As someone who has been significantly encouraged by A Praying Life and shares Paul Miller’s concern to see prayer (re)established at the heart of the life of the people of God, I was delighted to see the release of A Praying Church. Even the title is a cause for celebration! This is, however, an unusual book which, whilst well worth reading and carefully considering (especially by pastors), does have some idiosyncrasies that are helpful to be aware of up front.
STRENGTHS
At its best, this book offers a long and open conversation with a passionate and godly Christian leader who has spent much of his adult life thinking about, promoting, and modelling prayer. The book is littered with stories of experience: Paul’s father, Jack, and mother, Rose, loom large in the background as does Miller’s experience in various ministries and local churches. Many of these stories are moving, challenging, and readily applicable. Perhaps what I love most about the book (which is typical of all the author’s work) is the winsome, humble openness with which he shares his own struggles and triumphs. All this makes A Praying Church an engaging, delightful read and feeds into its greatest strength.
The book is divided into five sections: Why Pray Together?, What Is the Church?, How the Spirit Reshapes a Praying Community, The Art of Praying Together, and Specialized Praying in Community. To me, the book gets stronger as it goes on, and it is in the final section, which is the most practical, that Miller is at his most compelling.

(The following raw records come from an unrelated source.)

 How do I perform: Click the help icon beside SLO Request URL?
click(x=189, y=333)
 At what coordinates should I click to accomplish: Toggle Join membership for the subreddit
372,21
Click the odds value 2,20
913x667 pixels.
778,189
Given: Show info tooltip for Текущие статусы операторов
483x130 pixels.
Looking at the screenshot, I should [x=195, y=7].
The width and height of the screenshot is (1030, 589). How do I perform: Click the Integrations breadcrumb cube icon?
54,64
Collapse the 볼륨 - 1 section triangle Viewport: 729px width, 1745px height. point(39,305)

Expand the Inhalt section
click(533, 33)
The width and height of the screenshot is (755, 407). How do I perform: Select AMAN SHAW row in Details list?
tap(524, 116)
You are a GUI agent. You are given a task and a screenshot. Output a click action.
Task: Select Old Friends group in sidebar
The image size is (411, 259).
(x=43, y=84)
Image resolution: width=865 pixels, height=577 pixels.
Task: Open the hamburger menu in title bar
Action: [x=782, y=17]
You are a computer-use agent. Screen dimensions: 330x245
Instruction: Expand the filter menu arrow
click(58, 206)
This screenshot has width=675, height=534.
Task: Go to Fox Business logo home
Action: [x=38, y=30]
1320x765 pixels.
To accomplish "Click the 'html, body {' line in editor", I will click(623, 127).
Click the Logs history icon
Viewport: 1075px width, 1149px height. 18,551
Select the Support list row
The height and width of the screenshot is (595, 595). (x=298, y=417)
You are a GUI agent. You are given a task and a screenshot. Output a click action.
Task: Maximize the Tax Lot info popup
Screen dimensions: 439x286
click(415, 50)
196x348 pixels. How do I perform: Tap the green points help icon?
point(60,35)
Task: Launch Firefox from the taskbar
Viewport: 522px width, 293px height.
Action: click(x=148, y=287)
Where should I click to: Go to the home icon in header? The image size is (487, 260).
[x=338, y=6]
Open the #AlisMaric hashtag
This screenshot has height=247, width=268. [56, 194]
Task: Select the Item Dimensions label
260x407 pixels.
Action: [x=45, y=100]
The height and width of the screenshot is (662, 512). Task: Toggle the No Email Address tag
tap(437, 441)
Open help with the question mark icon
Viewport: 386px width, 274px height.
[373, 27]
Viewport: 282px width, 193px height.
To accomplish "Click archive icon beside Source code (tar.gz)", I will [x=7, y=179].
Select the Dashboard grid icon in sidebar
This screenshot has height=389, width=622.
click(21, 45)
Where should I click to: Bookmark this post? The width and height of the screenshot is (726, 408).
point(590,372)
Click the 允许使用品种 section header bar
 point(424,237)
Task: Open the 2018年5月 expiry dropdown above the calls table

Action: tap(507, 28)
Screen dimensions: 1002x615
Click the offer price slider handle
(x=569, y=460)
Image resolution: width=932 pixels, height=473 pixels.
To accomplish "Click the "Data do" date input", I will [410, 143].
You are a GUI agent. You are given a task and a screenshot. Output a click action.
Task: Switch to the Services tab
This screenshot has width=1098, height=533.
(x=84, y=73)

When it comes to praying on Sundays, in prayer meetings, as couples, and in relationships, Miller provides a plethora of possibilities and suggestions, building on but not repeating the ideas in A Praying Life. The ideas and practical wisdom come thick and fast. No doubt, some will raise their eyebrow at some of his proposals, but this section of the book is invaluable. It gives every leader both the tools and the impetus to triage some of the key challenges we face if we are to be a praying church. By sheer weight of suggestion, Miller mounts a convincing case that we really should be praying more and differently and offers all kinds of pathways into change, which is a deeply valuable contribution. This is why pastors should read this book. However, they also need to understand its weaknesses.
WEAKNESSES
The power of the stories in this book is essentially the driving force of its argument and support. Unfortunately, Miller tends to make bold assertions and then back them with an example, rather than any consideration of Scripture. For example, on page 151, he asserts that plans which start with planning rather than prayer will fail and backs it up with an anonymous example of a plan for a denomination to double its size, which “did not emerge out of prayer, but of self-confidence.” The verdict? “It failed.” In many cases, I found myself puzzling over whether the powerful and striking claims were warranted (e.g. on page 67, discussing Ephesians 1, “The apostle isn’t modelling prayer: his prayer is the Spirit’s conduit to bring the life of Jesus into the Ephesian Community”). The book is littered with intriguing and stimulating statements like this. Many of them are true, but the exegetical support for the conclusions is either thin or absent. This made reading the book a slightly frustrating experience.
This tendency is replicated in some of the most interesting parts of the book. In chapter 19, Restoring Prayer to Sunday Morning, a short section on the worship of the early church is peppered with statements like, “No one did Sunday morning prayer better than the post-New Testament early church. . . The early church believed that corporate prayer joined them to divine power.” Fascinating. But where is the evidence? Miller may well be right, but at points where this reader at least needed to be persuaded, he often found only assertions followed by contemporary examples to support the point.
CONCLUSION
This is an important, engaging, and timely book. I hope many pastors read it, and I hope they read it critically. Unfortunately, if you expect a clear and robust explanation of the nature of the church and why we must pray, then you may be disappointed. The lack of a clear ecclesiology is evident at several key points. In the same way, if you go looking for careful exegesis of key biblical passages, you will not find many. Often, biblical texts are alluded to, or appealed to for support; they are rarely explained or wrestled with.
However, if you understand that this is a chance to listen to Paul Miller talking frankly about the weaknesses of the prayers of the evangelical church today, calling us to repent and change, and making practical suggestions for ways in which to do this, then this is a valuable, helpful, and moving book. So read it, listen to a faithful brother, benefit from his wisdom, weigh what he says, and then throw yourself into the work of serving Christ by serving his church with a renewed commitment to crying out to our great God together in prayer.